I have a feral whack slutty cat maintaining permanent residence in my balcony. She pees and poops there, looks at me with utmost disdain if/when I try to shoo it away and couldn’t care less if the place where she’s peed all over is today’s newspaper or my t-shirt. (And also I don’t want you to go all why-the-fuck-is-today’s-newspaper-in-the-balcony-of-all-places on me. I’d already got that from mommy dearest). I am almost always half surprised that a ‘duh’ doesn’t follow. She is so full of herself that whenever you glare at her in a pathetic attempt to shoo her away, she merely reads it as an invitation to come and live( and in my case, poop) in the balcony. And follows it up with an indifferent stare; I can almost hear her saying “Deal with it, sucker!”. She has an extremely busy social life and grabs every opportunity to romp with whichever
testosterone.. cat male sex hormone with unpronounceable name-charged cat twitches its tail at her. And of course the next night, the aforementioned former feline paramour is unceremoniously dumped for the next eager-to-get-into-her-*feline equivalent of human pants*-horny cat. In short, her life is an exact antithesis of mine.

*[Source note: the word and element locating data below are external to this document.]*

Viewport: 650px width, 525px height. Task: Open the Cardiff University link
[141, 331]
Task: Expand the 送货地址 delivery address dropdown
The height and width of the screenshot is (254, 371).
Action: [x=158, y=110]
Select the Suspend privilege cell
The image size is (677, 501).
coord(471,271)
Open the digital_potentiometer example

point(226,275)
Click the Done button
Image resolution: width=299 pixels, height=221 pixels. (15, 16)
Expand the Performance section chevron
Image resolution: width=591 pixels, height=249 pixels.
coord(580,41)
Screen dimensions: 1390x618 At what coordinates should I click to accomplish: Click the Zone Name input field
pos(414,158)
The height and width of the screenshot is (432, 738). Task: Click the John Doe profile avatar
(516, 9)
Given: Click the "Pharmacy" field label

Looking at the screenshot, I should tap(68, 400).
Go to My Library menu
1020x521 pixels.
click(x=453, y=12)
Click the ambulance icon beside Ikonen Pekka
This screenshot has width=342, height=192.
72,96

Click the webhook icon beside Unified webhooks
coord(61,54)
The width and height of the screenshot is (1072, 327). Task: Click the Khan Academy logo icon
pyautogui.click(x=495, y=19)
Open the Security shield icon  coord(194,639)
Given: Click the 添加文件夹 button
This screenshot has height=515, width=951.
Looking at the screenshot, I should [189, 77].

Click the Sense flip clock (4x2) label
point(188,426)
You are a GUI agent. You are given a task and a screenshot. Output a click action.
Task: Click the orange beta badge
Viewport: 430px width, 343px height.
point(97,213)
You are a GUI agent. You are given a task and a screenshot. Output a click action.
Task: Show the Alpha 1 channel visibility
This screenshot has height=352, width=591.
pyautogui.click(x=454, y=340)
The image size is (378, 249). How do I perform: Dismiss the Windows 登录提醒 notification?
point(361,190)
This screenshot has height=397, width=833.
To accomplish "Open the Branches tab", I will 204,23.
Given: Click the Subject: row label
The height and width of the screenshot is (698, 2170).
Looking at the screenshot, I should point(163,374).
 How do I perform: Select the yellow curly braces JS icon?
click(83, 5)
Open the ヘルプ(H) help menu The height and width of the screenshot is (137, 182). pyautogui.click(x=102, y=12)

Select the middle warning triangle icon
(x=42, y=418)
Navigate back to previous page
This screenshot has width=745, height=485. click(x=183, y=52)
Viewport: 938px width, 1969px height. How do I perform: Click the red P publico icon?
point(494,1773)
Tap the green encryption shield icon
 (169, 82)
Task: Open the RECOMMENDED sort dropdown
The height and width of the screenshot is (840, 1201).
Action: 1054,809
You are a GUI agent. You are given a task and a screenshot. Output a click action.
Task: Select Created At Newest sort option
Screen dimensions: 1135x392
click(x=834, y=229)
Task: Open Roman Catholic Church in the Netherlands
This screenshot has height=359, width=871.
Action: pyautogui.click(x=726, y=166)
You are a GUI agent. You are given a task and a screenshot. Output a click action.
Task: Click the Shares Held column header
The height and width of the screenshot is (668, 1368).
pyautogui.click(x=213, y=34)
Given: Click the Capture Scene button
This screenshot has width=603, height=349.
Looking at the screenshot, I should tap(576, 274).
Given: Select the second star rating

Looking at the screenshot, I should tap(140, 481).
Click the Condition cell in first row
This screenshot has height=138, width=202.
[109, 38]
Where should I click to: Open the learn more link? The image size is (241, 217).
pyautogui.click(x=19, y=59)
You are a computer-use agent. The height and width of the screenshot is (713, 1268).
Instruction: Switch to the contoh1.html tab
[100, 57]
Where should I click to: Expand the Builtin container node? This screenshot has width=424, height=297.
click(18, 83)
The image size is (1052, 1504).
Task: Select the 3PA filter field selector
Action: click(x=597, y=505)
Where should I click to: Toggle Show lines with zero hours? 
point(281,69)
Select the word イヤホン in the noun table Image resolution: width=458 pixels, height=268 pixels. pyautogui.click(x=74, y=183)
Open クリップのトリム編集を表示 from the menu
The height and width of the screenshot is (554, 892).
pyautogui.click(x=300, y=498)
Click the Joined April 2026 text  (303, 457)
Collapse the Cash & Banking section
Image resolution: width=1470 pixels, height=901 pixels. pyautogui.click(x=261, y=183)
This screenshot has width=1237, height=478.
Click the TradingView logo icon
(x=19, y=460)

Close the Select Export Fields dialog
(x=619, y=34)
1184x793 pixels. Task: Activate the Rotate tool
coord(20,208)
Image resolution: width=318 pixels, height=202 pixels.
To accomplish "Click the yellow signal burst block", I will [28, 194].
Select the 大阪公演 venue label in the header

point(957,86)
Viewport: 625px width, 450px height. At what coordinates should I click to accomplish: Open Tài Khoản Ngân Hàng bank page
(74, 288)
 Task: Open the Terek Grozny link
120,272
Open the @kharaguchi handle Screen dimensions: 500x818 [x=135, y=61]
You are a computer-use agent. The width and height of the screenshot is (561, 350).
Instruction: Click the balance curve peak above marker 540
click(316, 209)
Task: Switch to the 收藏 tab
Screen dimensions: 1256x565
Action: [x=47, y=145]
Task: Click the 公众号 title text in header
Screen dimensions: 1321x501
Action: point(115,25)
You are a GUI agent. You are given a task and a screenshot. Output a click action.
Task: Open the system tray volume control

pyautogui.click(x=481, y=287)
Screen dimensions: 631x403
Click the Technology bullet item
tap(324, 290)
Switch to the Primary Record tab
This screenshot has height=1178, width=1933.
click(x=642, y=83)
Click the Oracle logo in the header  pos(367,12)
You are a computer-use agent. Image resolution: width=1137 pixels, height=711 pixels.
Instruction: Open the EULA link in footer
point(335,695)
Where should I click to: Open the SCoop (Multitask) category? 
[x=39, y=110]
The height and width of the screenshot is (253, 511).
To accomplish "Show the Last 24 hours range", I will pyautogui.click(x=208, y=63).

My friend spent an hour trying to make me understand that this is a sign. It’s as if the universe and the gods have joined hands and sent her in my
life..balcony to point out the errors in my ways. Wake up Shreyasi Ghosh. There’s more to this cat than a puddle of sick yellow gooey pee.* Learn from her ways. Get a life. At least a vague semblance of it.
* Sorry for grossing you out describing how disgusting it actually is in unwanted graphic details.